So frustrating.:(
I pushed for a talk last night.
"Whats the deal? everyday we get further and further apart. I don't feel you love me. you refuse to show any "hope" that things will get better in the future"." You turn your head when I kiss you.The ILY's ARE long gone. Tell me "What I do? Do I stop trying all together?" I asked her point blank "do you want a divorce"? tell me the Truth"."I don't know, I don't know what I want" "Tell me there is some sort of hope" "I can't" "I am DONE trying, I am done faking".. "Whell I can't live like this for the rest of my life. I can't live with a wife who does not love me and refuses to see there is anything wrong with that. I can't live like roomates. I love you with all my heart and I am willing to do ANYTHING to save our marrige but I can't keep giving my all when you don't see there is any "hope" for a better future.

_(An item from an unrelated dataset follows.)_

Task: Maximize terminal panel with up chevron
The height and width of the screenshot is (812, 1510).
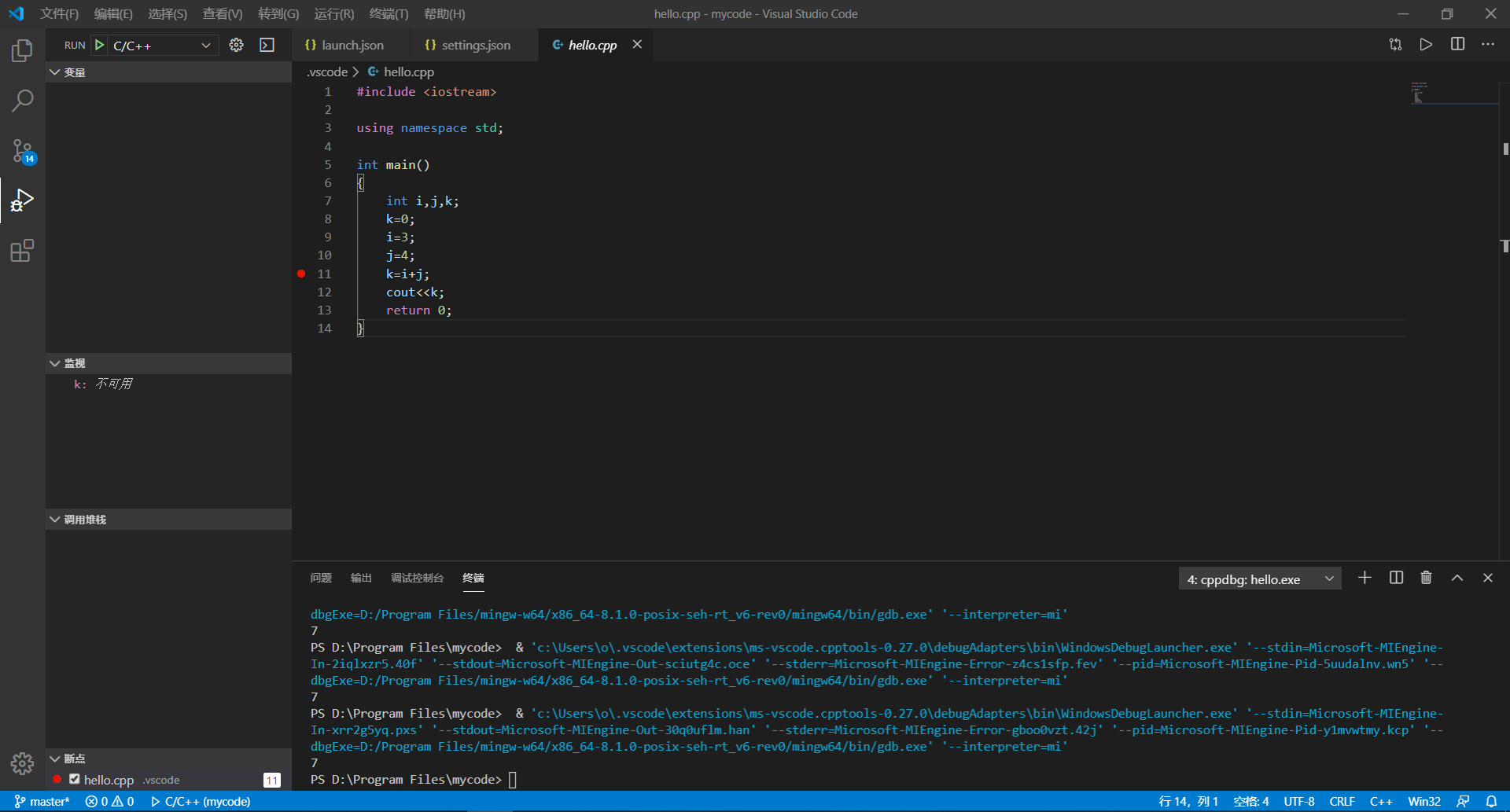Action: 1457,578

"tell me strait up whats the deal" she just continues to say she is "not in a happy place right now" whell I say, "there are two things going on here. Your unhappiness because of life's stresses and then there is your husband. Who continually gets put on the back burner and feels totaly unwanted, unloved, and frustrated". " You continue to blow off my feelings and switch it arround so it feels like I am not entitled to feel like this because your not in a happy place lately"
By the end of the conversation she said "fine I don't want to be married" "Are you happy now? YOU forced me to choose you forced me to decide" "Wait a minute I say, You can't put your decisions on ME. You are responsible for your own decisions. Stop switching it arround and making it feel like this is what I want. I continually hold fast that I want My wife and marrige" " I want a better future" "You just don't seem to care".
Round and round we went "I need some glimmer of "hope"..
"I can't give you any"

I hate this. the uncertanty about the future. I know we cannot predict the future. But I just need some thing to go on for at least tomorrow. Or even the rest of today...........

Last edited by EverydayMike; 12/27/07 12:41 PM.